There’s a misconception among the general public that the world of retail is moving inexorably to a fully digital experience, with city centres destined to become empty museums haunted by the ghosts of what we used to call ‘customers’.
Doubtless, the rise of quick and easy online shopping and cheap delivery, twinned with the financial pressures of increased living costs have led to a slew of high-profile victims over the last decade. These were by no means unpreventable retail deaths; Woolworths, Staples and Maplin were flawed by their inability to innovate, cut costs or amalgamate, rather than an inevitable technological tide eroding their otherwise thriving businesses. I accept that hindsight is a wonderful thing, but I think anyone can see that Blockbuster could have been at the forefront of digital entertainment had it moved in time.
The numbers back this up. While many of us order items online, 80% of UK retail purchases happen in store; the US is even higher at 89%. It’s clear that the actual shopping experience is still valued by the consumer, but what is less clear is how the retail sector is stepping up to take advantage of this key differentiator in order to stay above the rising digital tide.

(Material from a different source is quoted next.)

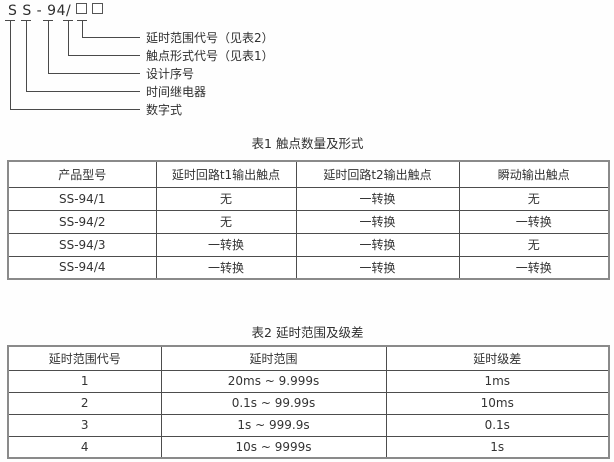  I want to click on callout-label-time-relay: 时间继电器, so click(176, 92).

What I would love to see in this space is the kind of innovation that creates a whole new psychological connection with shopping. At the moment, discussions around retail, and the retail experience itself, fall into a dichotomy of being in store with the convenience of trying and sizing the product versus online with the convenience of saving time and travel costs. The problem with such a binary view is that it vastly oversimplifies the relationship between shopper and store, reducing it to a single transaction and failing to take other factors into account, such as brand loyalty, customer experience and more.
By encouraging people to share, collect and compete when shopping, we are seeing new aspects of social interaction and reward feedbacks crediting the shopping experience.
The advantage of having a physical space is that shops are able to incorporate new technological experiences. Apps already exist which use augmented reality on your smartphone to show you in-store offers in real time. For the next generation of shoppers, there has definitely been a ‘gamification’ in how they use their smartphones to enjoy the retail experience. By encouraging people to share, collect and compete when shopping, we are seeing new aspects of social interaction and reward feedbacks crediting the shopping experience.
Likewise, we have apps and push notifications that tell us where and when we should be if we want to get a free sample or get a unique brand experience. I suspect we will also begin to see consumers coming to the store off the back of a digital purchase which has given them a physical call to action. The shop might just be trying to get its window display on social media, or it might be trying to show off a regional exclusive – either way, it’s putting a premium on a personal interaction and giving a credence to its brand: ‘come round, we’re thinking of you’. That’s going to go a lot further than sending out an infinite number of personalised emails.
This is the crucial mental barrier to break down: retailers that transform purchases into an experience rather than a transaction or a chore will always win. The customer experience should go beyond simply taking something off a shelf and paying for it. Digital technology is the vehicle which will bring the physical store back to the forefront of the consumer’s mind. You might not recall the last time you genuinely got excited about a store opening, but you may remember the next.
This isn’t just another disconnected theory on retail success. We’ve already seen digital giant Amazon open physical stores in the US, proof that online and offline retail aren’t inherently opposed; they’re inherently complementary. Or Jeff Bezos knows something that others do not. But make no mistake, today’s top retail players will have to focus on service, experience and innovation to get people through their doors – and to the tils. They may well have to work together. They may also have to streamline and strategise. The things worth doing most in business are often the most challenging, but if retailers get it right, we could see a welcome re-energisation of city centres that shows consumers and providers alike that online and offline work best when they work together.